Peter Farrelly‘s The Greatest Beer Run Ever (Apple+, 9.30) will have its big debut at the Toronto Film Festival, probably sometime between 9.8 and 9.14, I’m guessing. The trailer is excellent and so is the poster, and I’m suddenly I’m thinking “hey, wait…this might be something.”

We all know that wokester critics are going to be gunning for Farrelly in order to punish him for Green Book having won the 2018 Best Picture Oscar. Somewhere between 96% and 97% of the moviegoing world loved that film (me too) but the wokesters did everything they could to kill it, and so they’re determined to pay Farrelly back. (They’ll deny this, of course.)

We also understand that a film about a New York working-class paleface with a meathead accent travelling thousands of miles to bring beer to his Vietnam War-serving bruhs in ’67 and ’68 is going to be attacked six ways from Sunday…too white, too apolitical and not guilty enough for starters. Or so it would seem, I should say, based on the trailer and to some extent John “Chick” Donohue and Joanna Molloy’s 2020 book.

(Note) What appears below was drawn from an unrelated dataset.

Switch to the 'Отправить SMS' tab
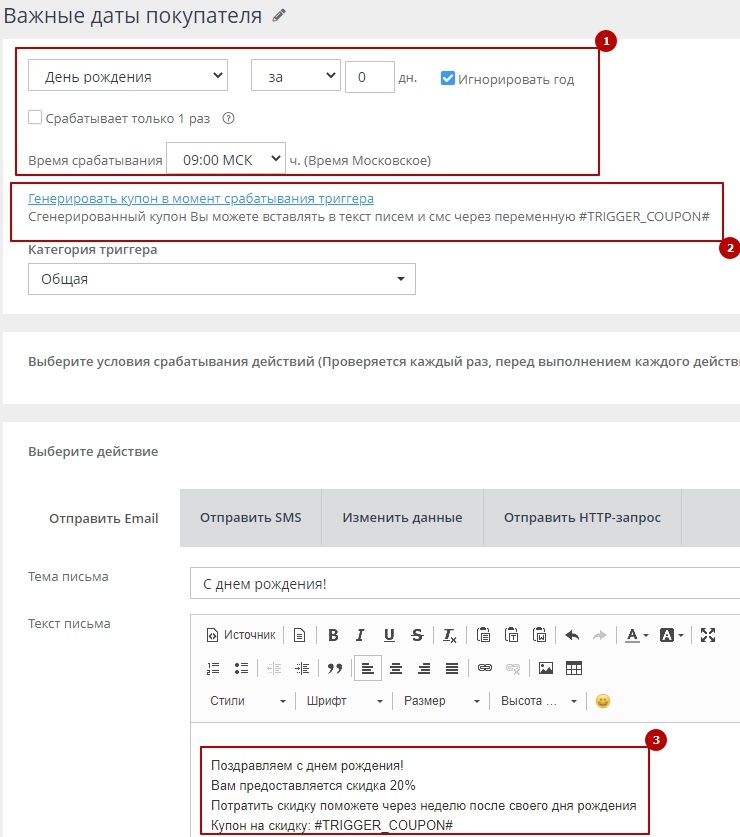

But you can also tell Farrelly’s film is a grade-A thing — first-rate writing, acting, cinematography, atmosphere, the works — and that slivers of moral ambiguity have been slipped between the story beats.

Posted on 4.13.22: I’ve read Donohue and Molloy’s book, and it’s quite the episodic journey — an apolitical adventure about the Vietnam War and being in harm’s way with Donohue, the lead protagonist (Zac Efron), somehow making his way through all the dangers and red tape and whatnot.

The book reads like a kind of working-class love story — a saga about 20something guys who were serving (or had served) in the Vietnam War during the mid to late ’60s…a time when many in the antiwar left were professing hate or contempt for soldiers for bringing all kinds of horror to the lives of Vietnamese citizens (i.e., My Lai).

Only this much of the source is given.